One of the world's top skeleton sliders since 1997, Jim Shea has won three medals at the World Championships, including gold at the 1999 worlds in Altenberg, Germany, becoming the first American to win a skeleton world title.

He also was the first American to win a World Cup event, also in Altenberg in 1998. Shea won one World Cup event during the 2000-2001 season and placed third in the standings behind teammate Lincoln DeWitt and Kazuhiro Koshi of Japan.

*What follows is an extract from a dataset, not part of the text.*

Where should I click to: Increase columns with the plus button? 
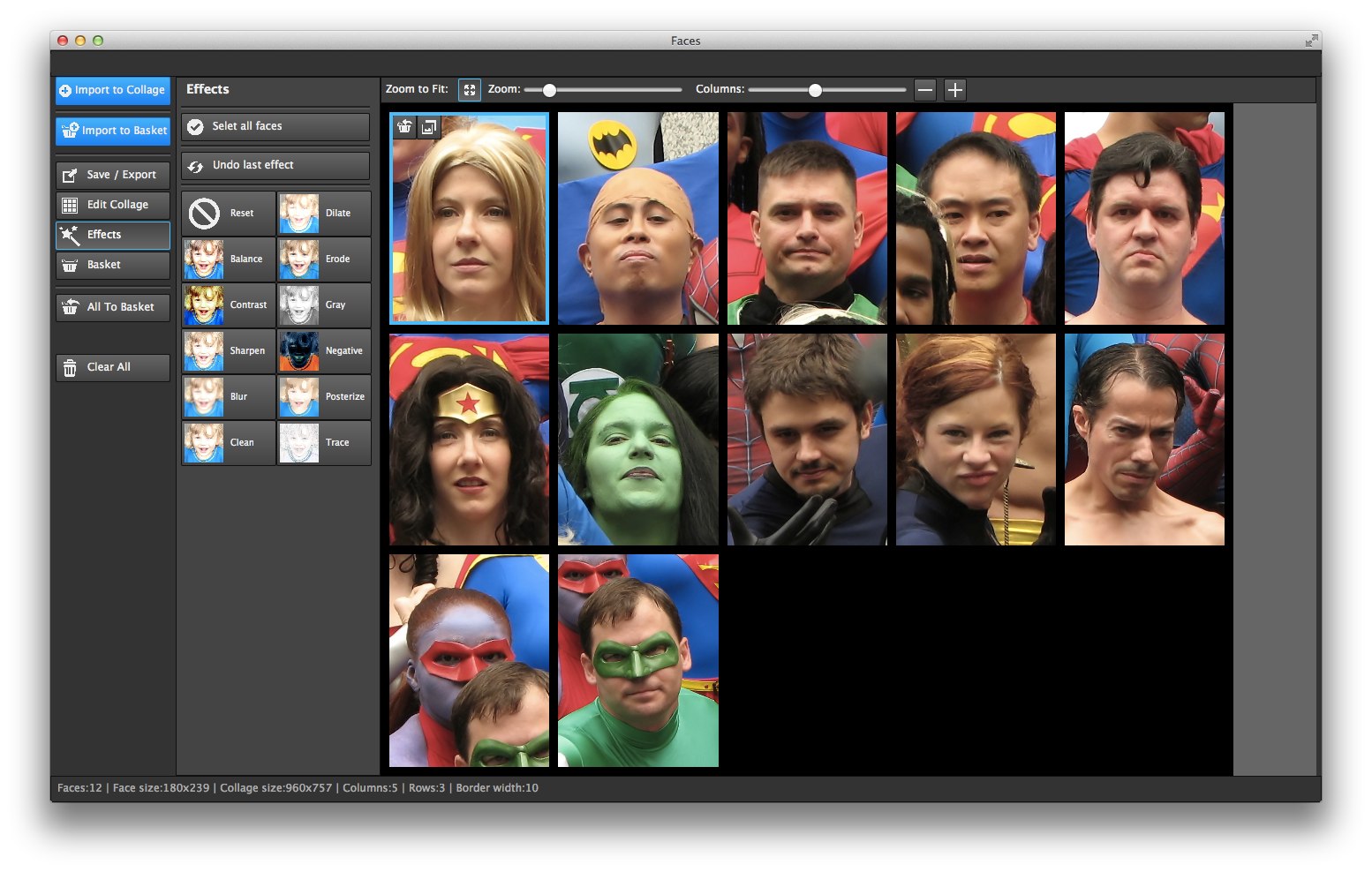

In addition to the 1999 gold medal, Shea won a bronze at the 2000 World Championships in Igls, Austria and a silver medal at the 1997 worlds at his home track in Lake Placid, New York. He also won the skeleton gold medal at the inaugural Winter Goodwill Games in 2000, also held in Lake Placid.

Shea's first love was hockey. He attended every hockey games at the 1980 Games in Lake Placid, including the U.S. Shea tried bobsled and luge before attempting skeleton. Within five years, he was a world champion. The Sheas are the first American family to send three generations to the Winter Olympics.

Seventy years after his grandfather, Jack Shea, won two Olympic gold medals in speed skating, American skeleton slider Jim Shea, Jr., added other gold medal to the family’s collection when he claimed first place in his event at the 2002 Winter Olympics in Salt Lake City, Utah.

Despite trailing defending world champion Martin Rettl of Austria during most of his final heat, Shea sped down the skeleton track at 126.6 km/hr (78.7 mph) to finish with a time of 1 min 41.96 sec—edging Rettl by a razor-thin 0.05-sec margin.

Shea was born on June 10, 1968, in Hartford, Conn. His grandfather had become the first double gold medalist in the Winter Olympics when he won the 500- and 1,500-m speed-skating races at the 1932 Games in Lake Placid, N.Y. His father, Jim, Sr., was also an Olympic athlete, having competed in Nordic combined and cross-country skiing at the 1964 Winter Games in Innsbruck, Austria. By 1995 Shea had joined the U.S. national skeleton team. Skeleton sledding had returned as an Olympic event in 2002 after a 54-year hiatus, thanks in part to international lobbying by Shea on the sport's behalf.